The Racetrack Option

Nuclear war is not amusing when it comes to your own backyard. At the height of the Cold War with the Soviet Union, in 1986, a new missile, the MX, (ironically nicknamed the Peacekeeper), was beginning to be deployed by the U.S. Air Force. Each missile contained 10 separate nuclear warheads that could be individually targeted. Where to put these deadly missiles was hotly debated. Regular fixed and hardened ground silos were thought to be unsafe, so a new idea was developed. Each one of the proposed 200 missiles would be placed on a 15-mile closed road loop with 23 bomb-proof shelters each separated by a distance not less then 7,000 feet to make sure that a single Soviet warhead could not destroy more then one shelter at a time. Periodically the missiles would be shuttled from one shelter to another within the loop in an elaborate and expensive shell game.

Where to put the 200 so-called ‘racetracks,’ was an easy choice, Nevada and Utah, (where I live), held millions of unoccupied acres of desert wilderness, so no one would mind if it was dug up for the MX shelters or destroyed in a nuclear exchange. The total deployment area would be some 45,000 square miles along with 10,000 miles of roads connecting the shelters. The construction would use scarce desert resources, depleting ground water reserves and closing large areas to public recreation and grazing for cattle ranchers. While regular people were somewhat receptive to the need to defend the country, the governors of Nevada and Utah along with the LDS Church and some U.S. senators, opposed the missile hiding idea. Eventually the scheme was discarded as being wasteful. Other suggestions were to put missiles in large boxcars and have them moved around on a small rail system in order to confuse the Russians. If needed, the missiles could also travel around the 200,000 miles of the regular U.S. rail system. The Peacekeeper Rail Garrison was started but never finished and in 1991, the project was canceled. The MX program had cost up to $20 billion by 1989 and produced 114 missiles at about $400 million for each one, and over $50 million for each warhead. By 2005 all had been decommissioned.
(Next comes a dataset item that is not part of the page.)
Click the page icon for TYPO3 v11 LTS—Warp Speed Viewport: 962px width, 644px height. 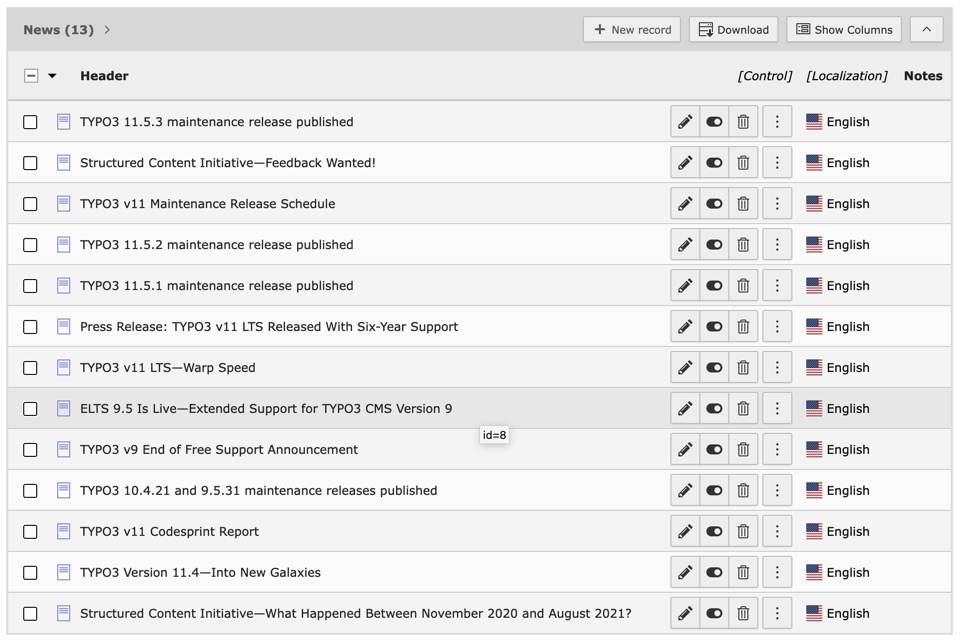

When the Soviet Union collapsed at the end of 1991 the Cold War seemed to have ended. The $7 trillion dollar U.S. price tag now seems to have been wasted as most of the weapons systems developed to oppose the Communists are now long since obsolete. As we get further from those days of nuclear paranoia, it is hard to imagine the necessity of spending so much money to try to destroy someone else. However, with so many left-over nuclear weapons around the world now, it has become much more worrying that terrorists and other disaffected groups could possibly get and use these old weapons. So governments will continue to spend extravagant amounts of money for our continued protection. The process goes onward with absolutely no end in sight.

(The map shows where vast acres would be required to hide the 200 nuclear tipped missiles and one of the proposed shelters. Fortunately the project was never started and the need to rip up and desecrate the desert was left for the locals to do now.)